You had earlier shared in an interview that your generation of directors are very emotional. There are times when you have said yes to the director because they are your friend.
How honest are you with the directors who are your friends? For example, if Rohit Shetty narrates a script tomorrow and you don’t like that script, what would be your approach?

Well, I’d be honest to him about the same. Because over the years, you have that rapport with him. It’s petty to make an excuse, saying it’s nice but you don’t have the time or whatever. But if you have a rapport then let’s work on something else you should.

A lot of pan India films are being made, and being supported. So do you have any plans?

Let’s see. We are also thinking of something. But that only helps in one thing that, you know, when you have bigger recovery, your budgets also make bigger, larger than your expectations, that’s when it works out.
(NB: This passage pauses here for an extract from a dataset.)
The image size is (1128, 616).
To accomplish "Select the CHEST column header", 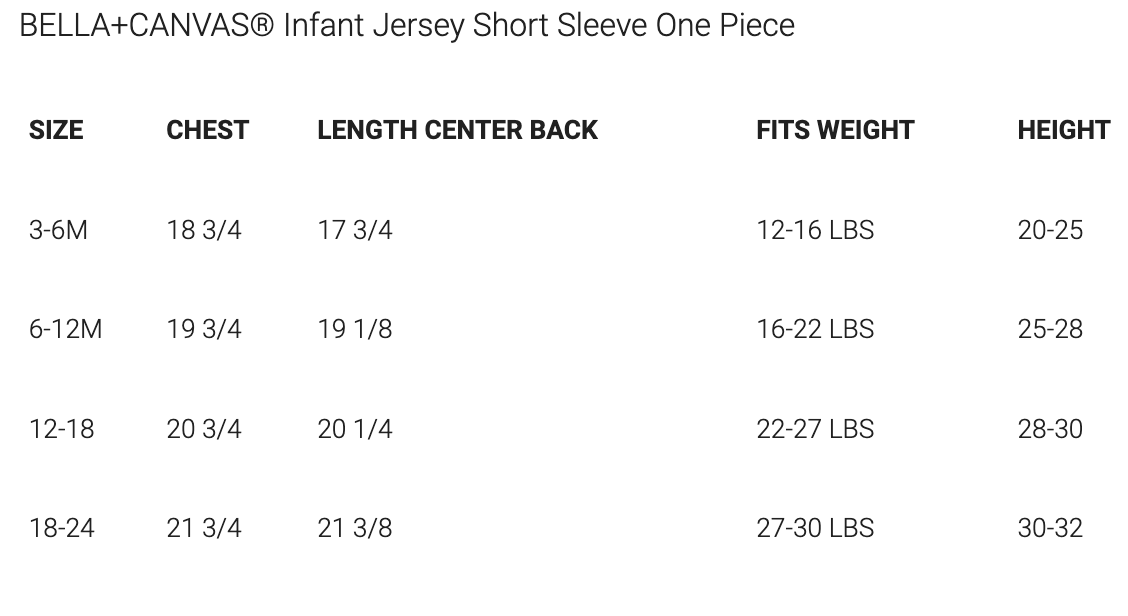I will tap(207, 130).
Is Singham 3 based on article 370?

No. We haven’t finalised the script yet. (Laughs)

Films these days are being created for a pan-India appeal. Is there a new-found pressure in feeling validated by your fans?

Depends on what kind of film you make. When you are making a film, you cannot keep that in mind, about making a pan-India film or something. Baahubali wasn’t made keeping in mind the pan-India audience. There’s no pressure in being validated. If you give your best, you’ll eventually stand out. (Smiles) You’re not thinking of making a pan India marathon. It’s an emotional drama, it’s a thriller. It’s limited to an action when you think that you can now go completely pan India and have budgets.